Finding no U.S. jurisdiction, the Eleventh Circuit has dismissed multidistrict litigation against Chiquita alleging the company was liable for aiding and abetting torture and war crimes by paying a paramilitary group for security. Cardona v. Chiquita Brands Int’l, No. 12-14898 (11th Cir., order entered July 24, 2014). Relatives of alleged victims of the paramilitary group filed actions against Chiquita in 2010 and 2011. Additional information on the litigation appears in Issues 342, 345 and 387 of this Update.

A district court denied Chiquita’s motion to dismiss but the Eleventh Circuit has reversed this decision, relying on the U.S. Supreme Court’s decision in Kiobel v. Royal Dutch Petroleum, 133 S. Ct. 1659 (2013).

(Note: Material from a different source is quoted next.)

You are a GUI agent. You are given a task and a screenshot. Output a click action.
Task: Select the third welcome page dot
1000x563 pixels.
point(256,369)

As in Kiobel, “[t]here is no allegation that any torture occurred on U.S. territory, or that any other act constituting a tort in terms of the [Alien Tort Statute (ATS)] touched or concerned the territory of the United States with any force.” As a result, the court had no jurisdiction to rule on the case, and thus erred by not granting Chiquita’s motion to dismiss.

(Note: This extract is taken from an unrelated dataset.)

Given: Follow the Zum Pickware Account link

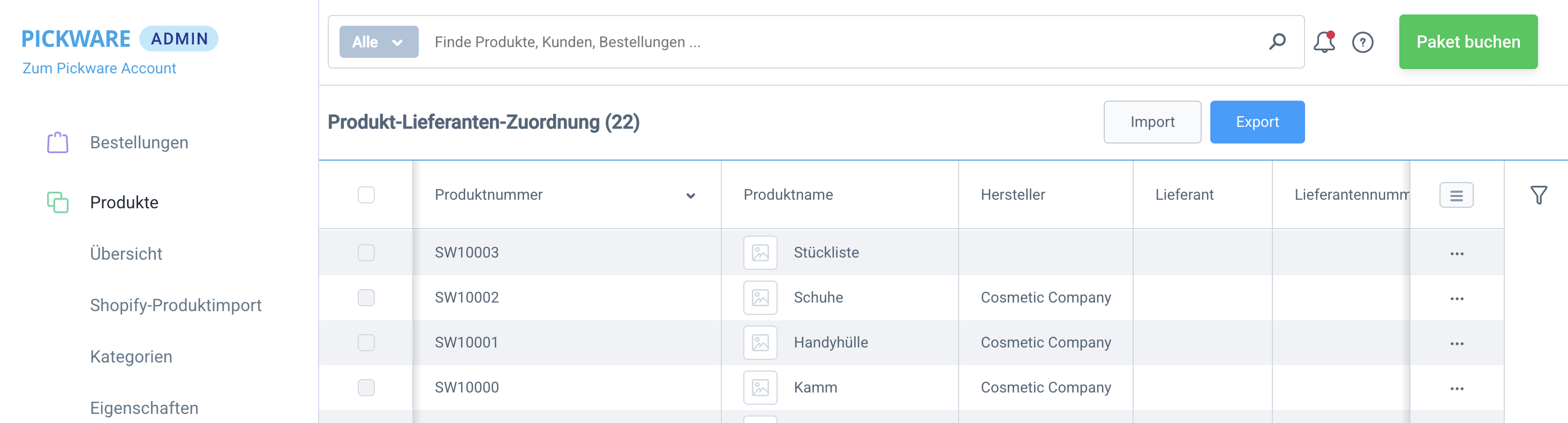Looking at the screenshot, I should 99,68.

In a dissent, one judge argued that “it is a fundamental principle of international law that every State has the sovereign authority to regulate the conduct of its own citizens, regardless of whether that conduct occurs inside or outside of the State’s territory.” Because the case concerns an American national—Chiquita—the court has jurisdiction over its actions, albeit to a limited extent, when the national aids and abets overseas torts from within the United States, she argued.